Kacak menolak menjadi saksi karena merasa tertekan secara psikologis. Penolakannya berujung pada ancaman laporan. Tak lama kemudian, laporan polisi dengan nomor LP/B/1233/VII/2025/SPKT/Polda Sumut terbit atas namanya.
"Jangan sampai rakyat kecil yang ditekan hanya karena polisi gagal menangkap bandar narkoba," pungkas Kacak.
Pengacara Kompol DK Beri Tanggapan
Kuasa hukum Kompol DK, Hans Silalahi, menegaskan bahwa laporan terhadap Kacak sah secara hukum. Hans menilai video yang disebarkan Kacak menyesatkan dan mencemarkan nama baik kliennya.

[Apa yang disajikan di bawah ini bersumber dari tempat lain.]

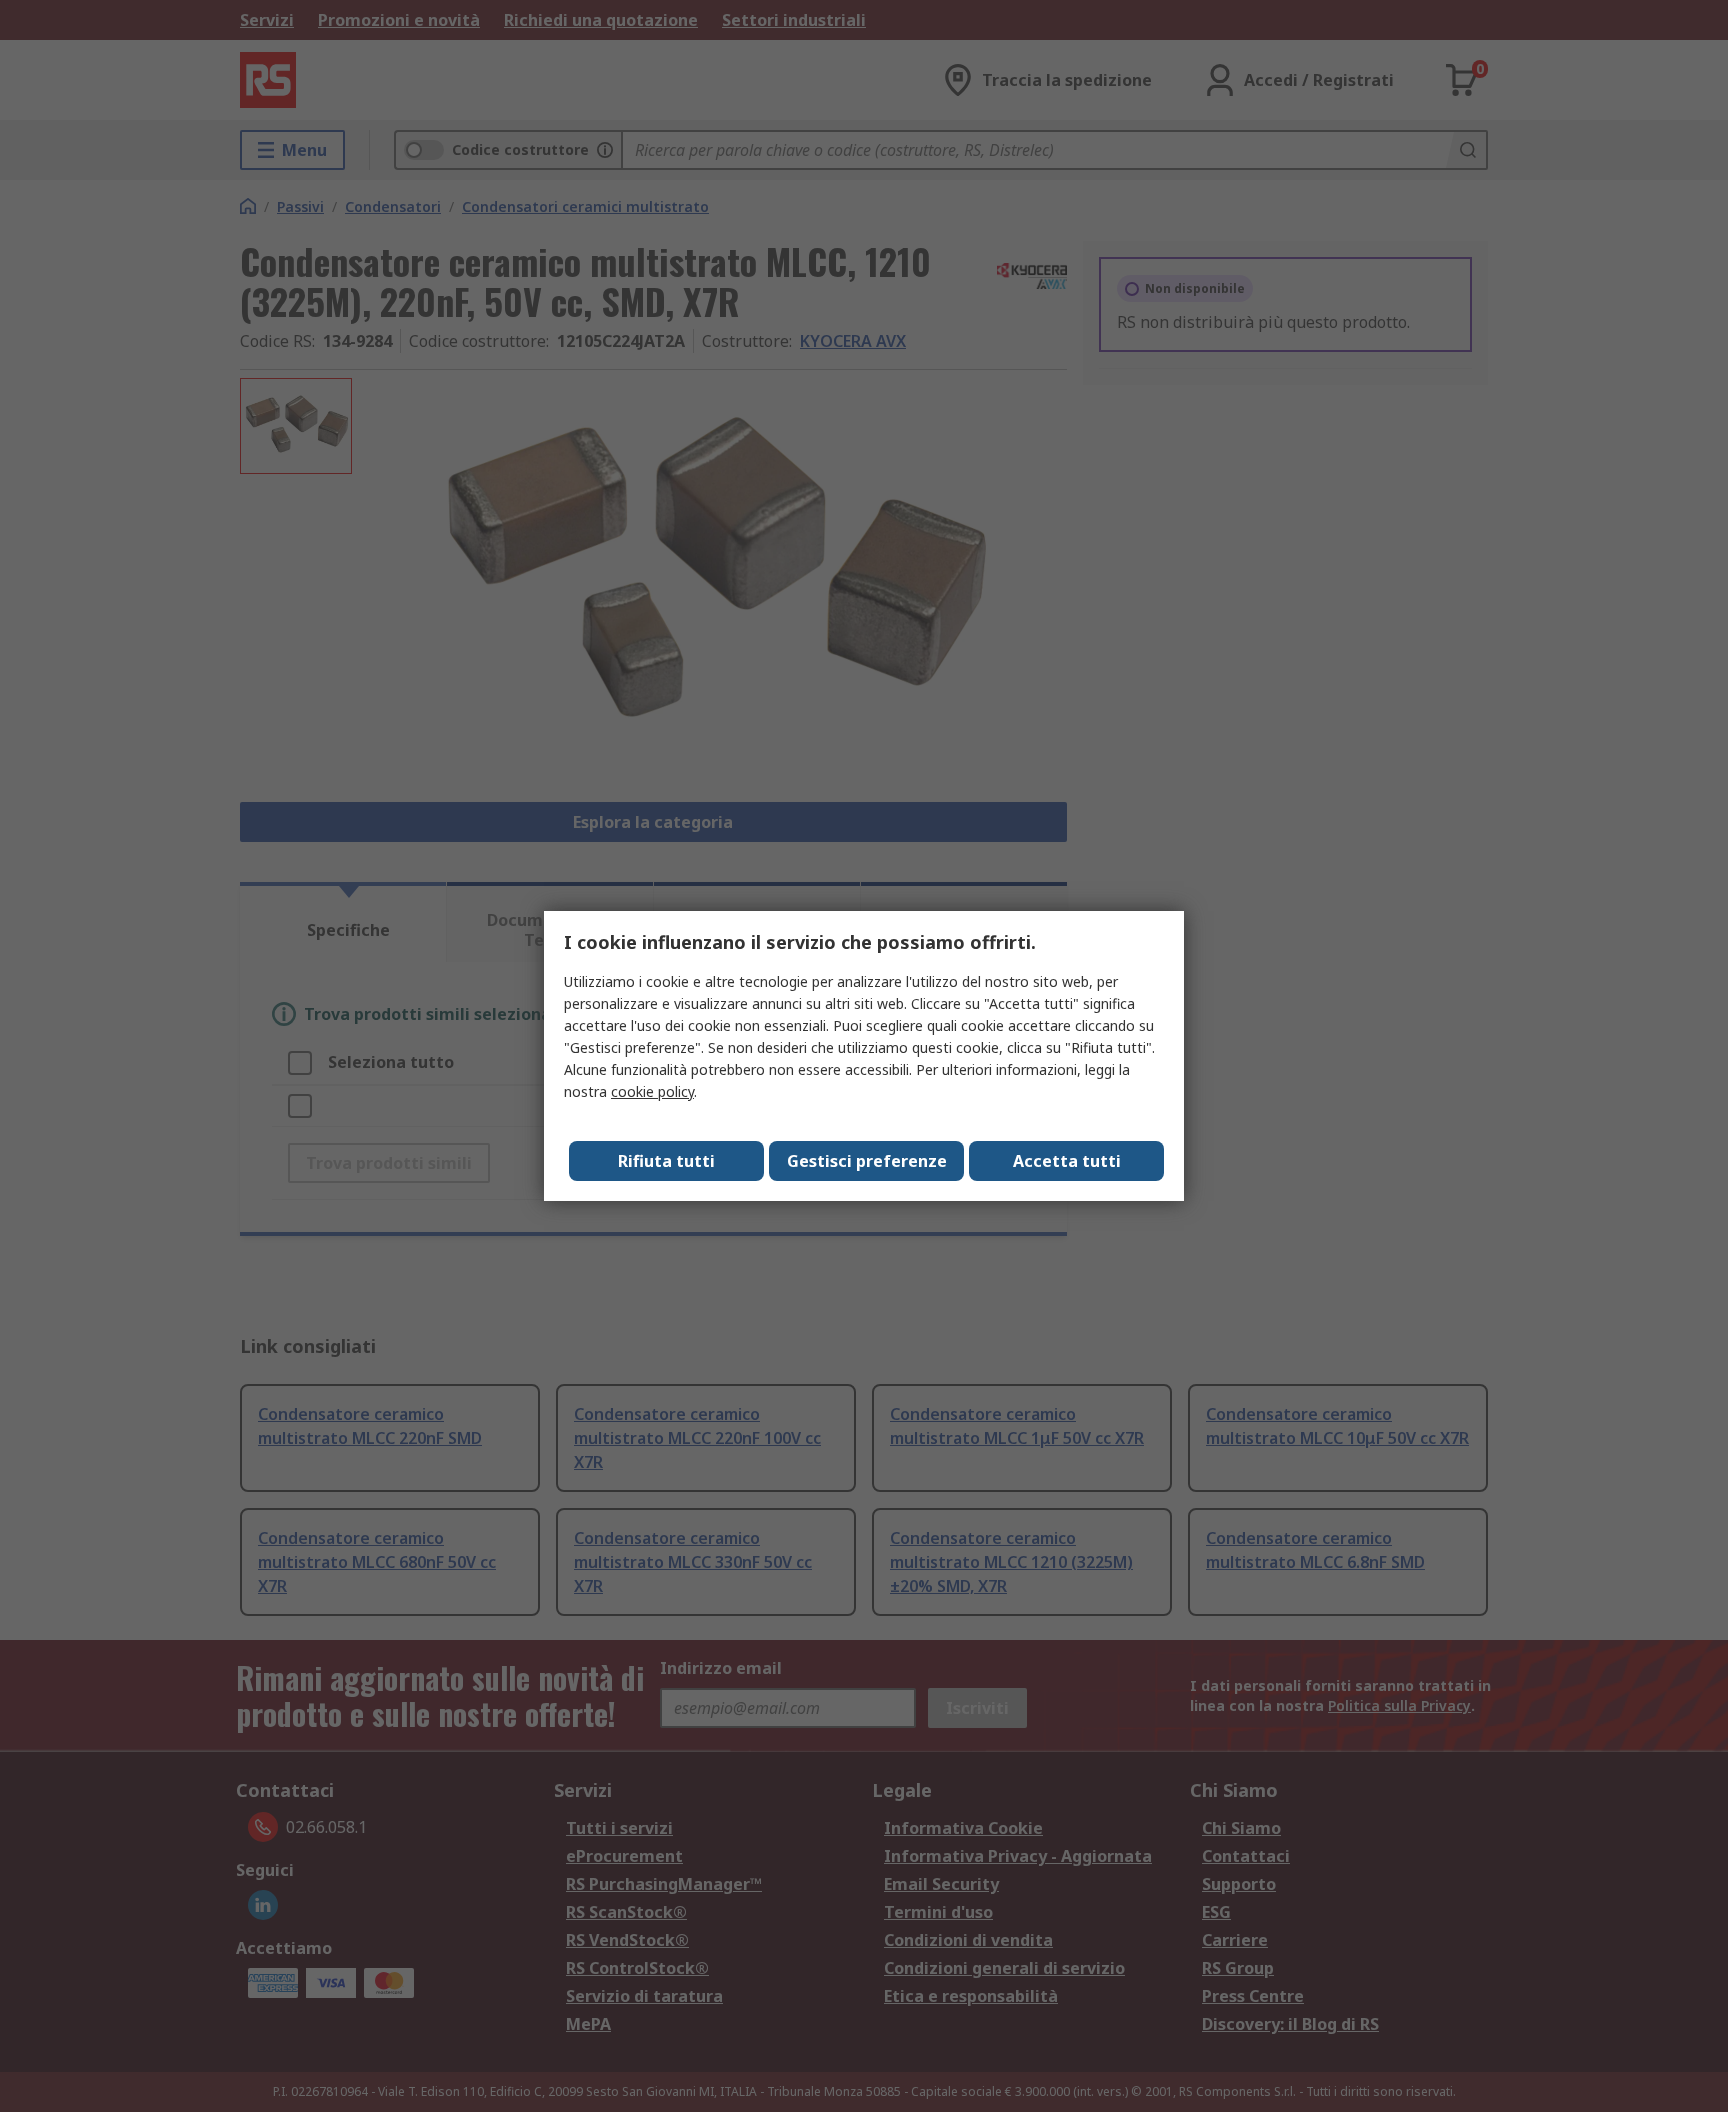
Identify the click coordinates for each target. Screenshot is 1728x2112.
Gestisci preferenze (867, 1161)
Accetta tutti (1067, 1161)
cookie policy (652, 1091)
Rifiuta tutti (666, 1161)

Kasus ini menjadi sorotan publik. Pasalnya, penangkapan Rahmadi sendiri menuai kontroversi di pengadilan. Keterangan dua polisi yang menangkapnya dinilai tidak sinkron, dan Rahmadi bersikukuh dirinya dijebak.
Tak hanya Kacak, beberapa warga lain yang mengkritisi kasus ini juga dilaporkan Kompol DK. Mereka dianggap menebar fitnah karena menggelar aksi menuntut pencopotan sang perwira di depan Markas Polda Sumut.
Mengetuk Pintu Keadilan
Selain Presiden Prabowo Subianto dan Kapolri Jenderal Listyo Sigit Prabowo, Kacak juga berencana mendatangi Komisi III DPR RI dan DPD RI. Ia berharap, perjuangannya akan didengar dan mendapat ruang di meja kebijakan.
Di tengah perjalanan, Kacak kerap menyiarkan kisahnya melalui media sosial, mengundang simpati dan dukungan dari warganet. Namun, hingga saat ini, belum ada respons resmi dari institusi yang dituju. Ia juga selalu membawa buku 'Paradoks Indonesia' karya Presiden Prabowo, menjadikannya sebagai pengingat bahwa perjuangan menegakkan keadilan memang tidak pernah berhenti.
Langkah kaki Kacak menjadi simbol getir di tengah perayaan 80 tahun kemerdekaan Indonesia. Perjalanan ini kembali mempertanyakan apakah hukum benar-benar tegak lurus, atau masih tajam ke bawah dan tumpul ke atas.